> _What you need to do_
Collect each line in the items below that contains the string "pixels", and copy those lines in full.

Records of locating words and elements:
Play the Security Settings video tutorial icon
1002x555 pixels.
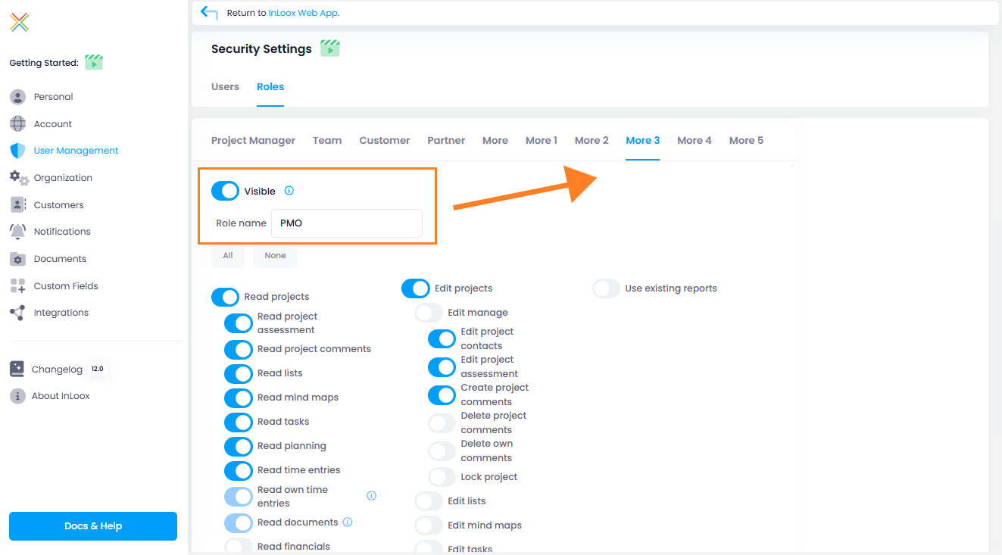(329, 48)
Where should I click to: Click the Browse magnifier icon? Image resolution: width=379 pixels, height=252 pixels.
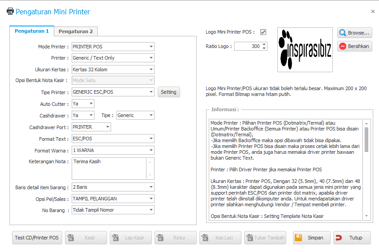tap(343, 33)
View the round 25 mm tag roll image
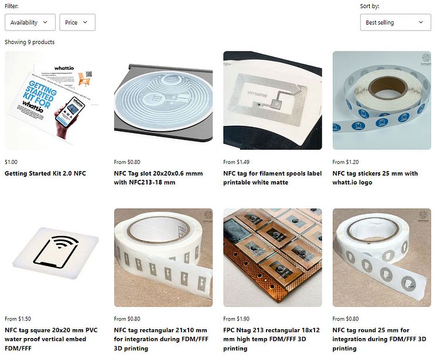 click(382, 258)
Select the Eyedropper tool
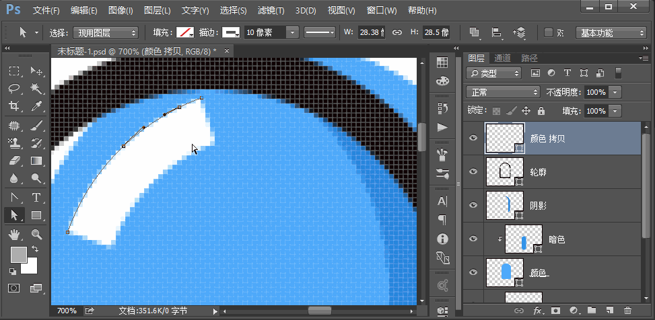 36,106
...
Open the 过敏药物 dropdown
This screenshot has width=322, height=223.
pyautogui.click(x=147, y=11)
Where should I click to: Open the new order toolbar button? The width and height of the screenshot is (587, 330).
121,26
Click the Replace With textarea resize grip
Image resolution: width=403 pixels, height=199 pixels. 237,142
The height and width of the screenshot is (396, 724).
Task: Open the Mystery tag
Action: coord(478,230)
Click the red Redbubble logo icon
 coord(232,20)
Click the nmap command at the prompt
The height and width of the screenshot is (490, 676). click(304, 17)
---
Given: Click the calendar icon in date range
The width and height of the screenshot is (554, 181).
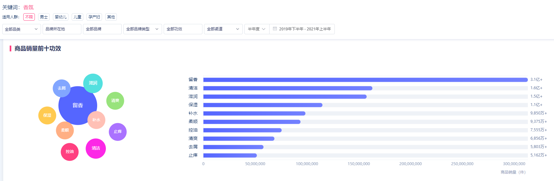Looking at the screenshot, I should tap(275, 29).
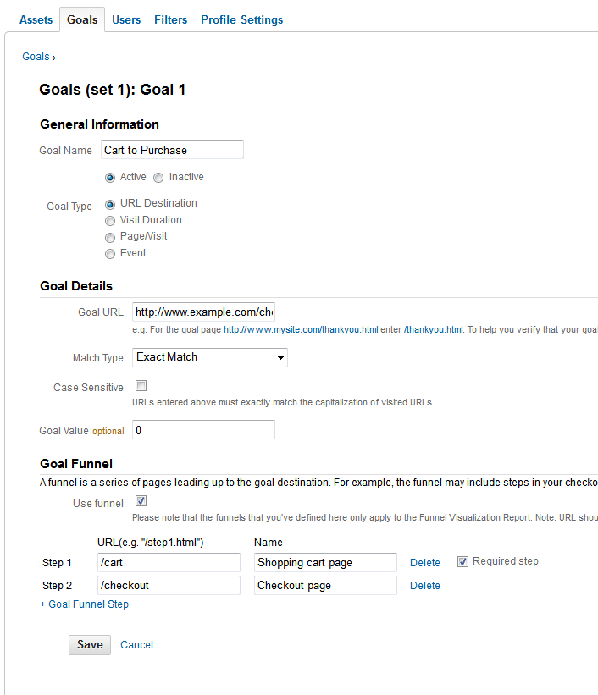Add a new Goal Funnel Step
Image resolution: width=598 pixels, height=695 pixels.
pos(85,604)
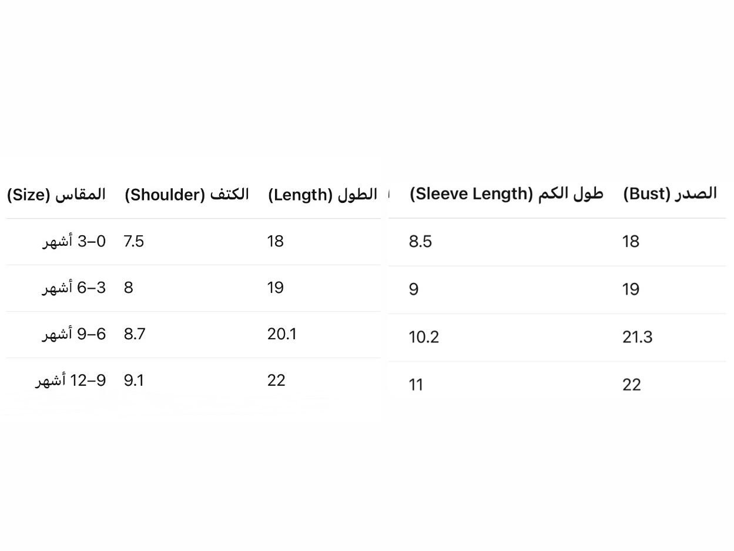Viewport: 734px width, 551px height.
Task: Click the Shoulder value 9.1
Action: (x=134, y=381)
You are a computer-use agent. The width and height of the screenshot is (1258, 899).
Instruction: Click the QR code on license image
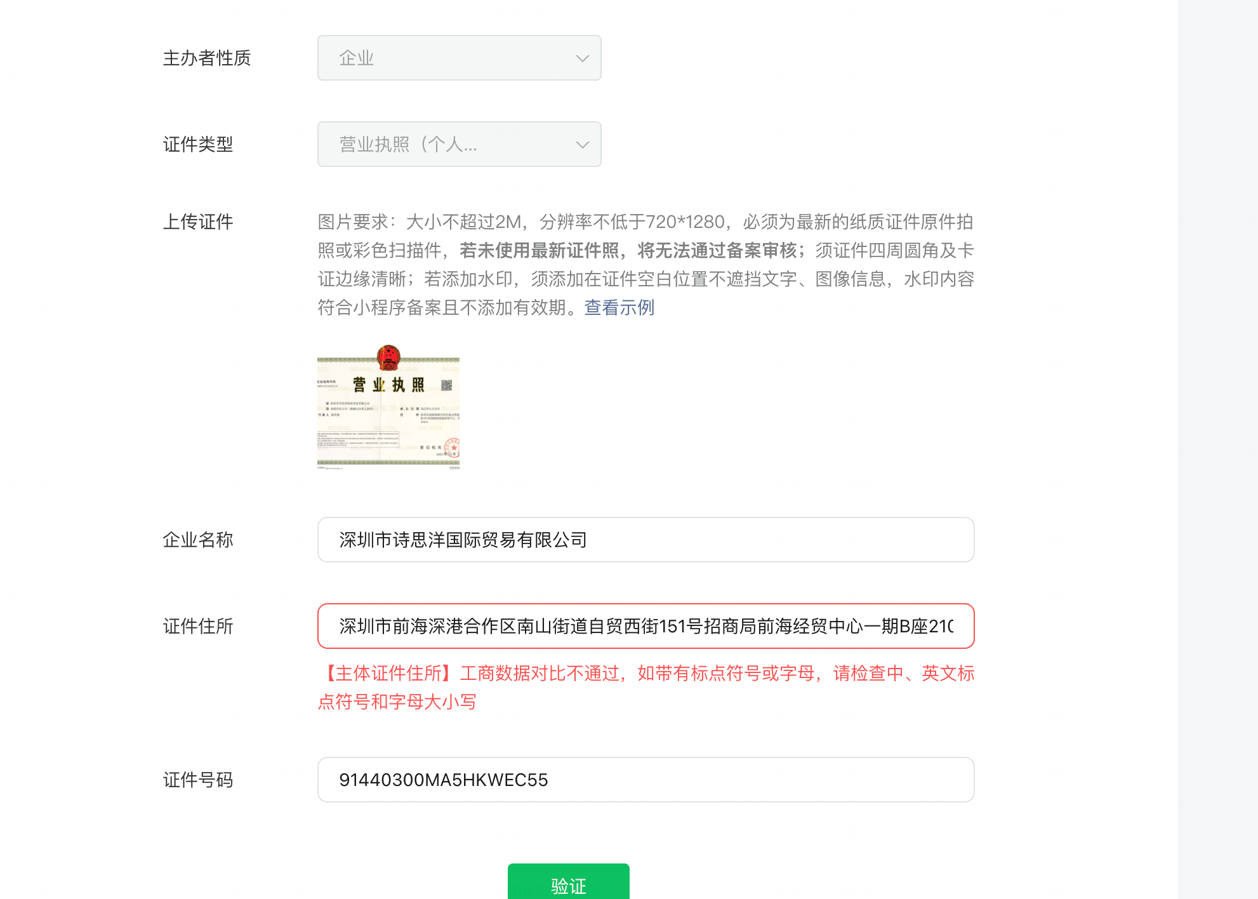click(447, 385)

> _Complete output_
1002x555 pixels.
Where should I click to: Click the Browse magnifier icon? Image resolution: width=379 pixels, height=252 pixels.
Image resolution: width=403 pixels, height=199 pixels. 237,142
Image resolution: width=598 pixels, height=695 pixels.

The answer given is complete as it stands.